When Roger Faxon of EMI took the reins of the project, the conviction to tell King's story solidified. Then, producer Paul Blake and writer McGrath were brought in, and Mann and Weil's lives were weaved into the plotline. "They were an integral part of those early years," explained Russell. "And it made Gerry and Carole more comfortable. The focus wasn't all on them." Both Kondor, who is also King's manager, and Russell are executive producers of the show.
Bookwriter McGrath actually spent time with King. "Douglas interviewed all the principals before he started to write," explained Weil. "As the drafts went on, we contributed ideas and they sometimes took them and sometimes didn't."
Since then, however, King has kept her distance. "My role has been to represent Carole and her wishes insofar as I can guess them," said Kondor. "But I bring her stories of how it's going and she makes suggestions and I bring them to the producers."

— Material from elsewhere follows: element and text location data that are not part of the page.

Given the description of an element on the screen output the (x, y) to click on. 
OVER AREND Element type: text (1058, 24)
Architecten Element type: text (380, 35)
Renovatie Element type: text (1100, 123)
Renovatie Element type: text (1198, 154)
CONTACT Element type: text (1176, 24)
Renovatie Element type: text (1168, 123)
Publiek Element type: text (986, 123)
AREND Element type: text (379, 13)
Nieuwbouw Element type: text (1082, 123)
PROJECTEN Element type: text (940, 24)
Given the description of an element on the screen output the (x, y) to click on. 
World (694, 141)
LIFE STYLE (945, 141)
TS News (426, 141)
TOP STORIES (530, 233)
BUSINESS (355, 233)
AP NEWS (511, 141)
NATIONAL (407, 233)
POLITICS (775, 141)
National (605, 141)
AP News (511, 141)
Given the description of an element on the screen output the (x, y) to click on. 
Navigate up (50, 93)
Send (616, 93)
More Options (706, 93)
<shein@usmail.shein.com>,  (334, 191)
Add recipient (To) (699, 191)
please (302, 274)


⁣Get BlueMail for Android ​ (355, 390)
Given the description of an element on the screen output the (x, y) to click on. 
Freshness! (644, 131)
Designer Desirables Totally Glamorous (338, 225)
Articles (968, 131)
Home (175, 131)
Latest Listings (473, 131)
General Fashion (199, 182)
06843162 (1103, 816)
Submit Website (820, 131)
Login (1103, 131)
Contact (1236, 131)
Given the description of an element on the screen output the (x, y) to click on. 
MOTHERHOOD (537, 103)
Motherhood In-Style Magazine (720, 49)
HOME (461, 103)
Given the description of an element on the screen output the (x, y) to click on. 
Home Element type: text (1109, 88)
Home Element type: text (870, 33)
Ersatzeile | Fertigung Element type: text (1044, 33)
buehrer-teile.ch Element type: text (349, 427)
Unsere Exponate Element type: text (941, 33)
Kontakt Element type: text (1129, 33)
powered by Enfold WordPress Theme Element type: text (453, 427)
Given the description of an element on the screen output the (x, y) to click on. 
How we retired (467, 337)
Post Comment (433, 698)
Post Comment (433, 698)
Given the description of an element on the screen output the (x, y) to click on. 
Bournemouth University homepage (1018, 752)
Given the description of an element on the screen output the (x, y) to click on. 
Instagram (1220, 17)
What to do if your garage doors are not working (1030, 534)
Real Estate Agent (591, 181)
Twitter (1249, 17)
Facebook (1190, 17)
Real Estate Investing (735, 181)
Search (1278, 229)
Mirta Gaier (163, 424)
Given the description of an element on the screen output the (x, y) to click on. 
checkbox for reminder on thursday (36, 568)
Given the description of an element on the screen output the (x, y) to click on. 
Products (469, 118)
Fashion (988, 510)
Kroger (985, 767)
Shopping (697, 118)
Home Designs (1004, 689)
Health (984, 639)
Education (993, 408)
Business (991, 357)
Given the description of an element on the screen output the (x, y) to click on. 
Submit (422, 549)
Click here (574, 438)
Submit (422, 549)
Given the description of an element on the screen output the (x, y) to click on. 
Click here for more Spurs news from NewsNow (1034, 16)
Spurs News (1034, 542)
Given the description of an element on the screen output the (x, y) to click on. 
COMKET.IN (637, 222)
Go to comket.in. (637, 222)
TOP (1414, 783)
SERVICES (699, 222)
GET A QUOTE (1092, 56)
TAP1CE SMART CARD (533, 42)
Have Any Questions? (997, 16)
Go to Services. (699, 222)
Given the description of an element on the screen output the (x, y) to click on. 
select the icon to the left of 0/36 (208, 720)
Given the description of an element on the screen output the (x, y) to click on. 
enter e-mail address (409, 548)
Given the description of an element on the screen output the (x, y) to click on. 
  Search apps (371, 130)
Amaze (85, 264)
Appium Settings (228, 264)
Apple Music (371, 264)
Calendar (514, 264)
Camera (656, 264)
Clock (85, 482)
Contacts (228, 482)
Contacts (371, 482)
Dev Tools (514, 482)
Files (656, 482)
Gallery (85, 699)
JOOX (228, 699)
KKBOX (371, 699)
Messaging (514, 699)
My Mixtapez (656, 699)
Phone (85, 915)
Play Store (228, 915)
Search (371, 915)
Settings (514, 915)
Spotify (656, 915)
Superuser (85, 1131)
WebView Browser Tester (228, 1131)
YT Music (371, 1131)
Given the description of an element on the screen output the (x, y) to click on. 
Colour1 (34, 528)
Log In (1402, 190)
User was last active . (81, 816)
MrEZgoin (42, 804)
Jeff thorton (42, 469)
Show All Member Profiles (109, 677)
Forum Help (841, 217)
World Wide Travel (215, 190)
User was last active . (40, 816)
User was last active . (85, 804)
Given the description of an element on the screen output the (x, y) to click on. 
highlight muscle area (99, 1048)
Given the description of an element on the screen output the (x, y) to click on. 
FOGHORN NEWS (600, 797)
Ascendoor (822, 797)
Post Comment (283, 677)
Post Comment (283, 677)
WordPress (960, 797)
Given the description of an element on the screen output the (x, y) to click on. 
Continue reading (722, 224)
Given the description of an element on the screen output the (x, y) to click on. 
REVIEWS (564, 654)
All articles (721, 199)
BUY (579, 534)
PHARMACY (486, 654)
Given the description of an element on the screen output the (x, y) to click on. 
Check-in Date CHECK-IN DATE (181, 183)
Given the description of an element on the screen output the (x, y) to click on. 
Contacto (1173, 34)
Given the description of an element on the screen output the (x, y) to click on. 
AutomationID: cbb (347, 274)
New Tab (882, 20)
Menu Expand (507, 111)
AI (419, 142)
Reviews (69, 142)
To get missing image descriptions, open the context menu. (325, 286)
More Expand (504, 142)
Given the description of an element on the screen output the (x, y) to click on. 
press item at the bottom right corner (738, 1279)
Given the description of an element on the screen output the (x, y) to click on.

Cast in the role of the tunesmith is Jessie Mueller, who has made a quick name for herself on Broadway in recent seasons with praised performances in revivals of On a Clear Day You Can See Forever and The Mystery of Edwin Drood, receiving a Tony nod for the former. At the time she auditioned, the Chicago native wasn't overly familiar with King's oeuvre. "I knew the music, but not terribly well," said Mueller. "I feel I knew her music more through James Taylor." Taylor, a friend of King's, had a hit with King's song "You've Got a Friend." "My father loved James Taylor. I knew her music through him, not knowing what it was. I think it's the same experience that the audience goes through in the first part of the show. 'Oh, she wrote that? She wrote that? She wrote that?'" Mueller was lucky enough to meet with King once and found the singer very true to her earth-mother public persona. "She has one of the most open, warm energies of any person I've ever experienced," said the actress. "Everybody felt it. When you get to meet her, you feel you know her, because she's so open."
If King ever does decide to catch a performance of Beautiful, however, the audience may not know it. "She isn't planning on coming to opening night," said Kondor. "She really isn't planning on coming at all. But you never know if she'll break down and sneak in, in a hat and sunglasses."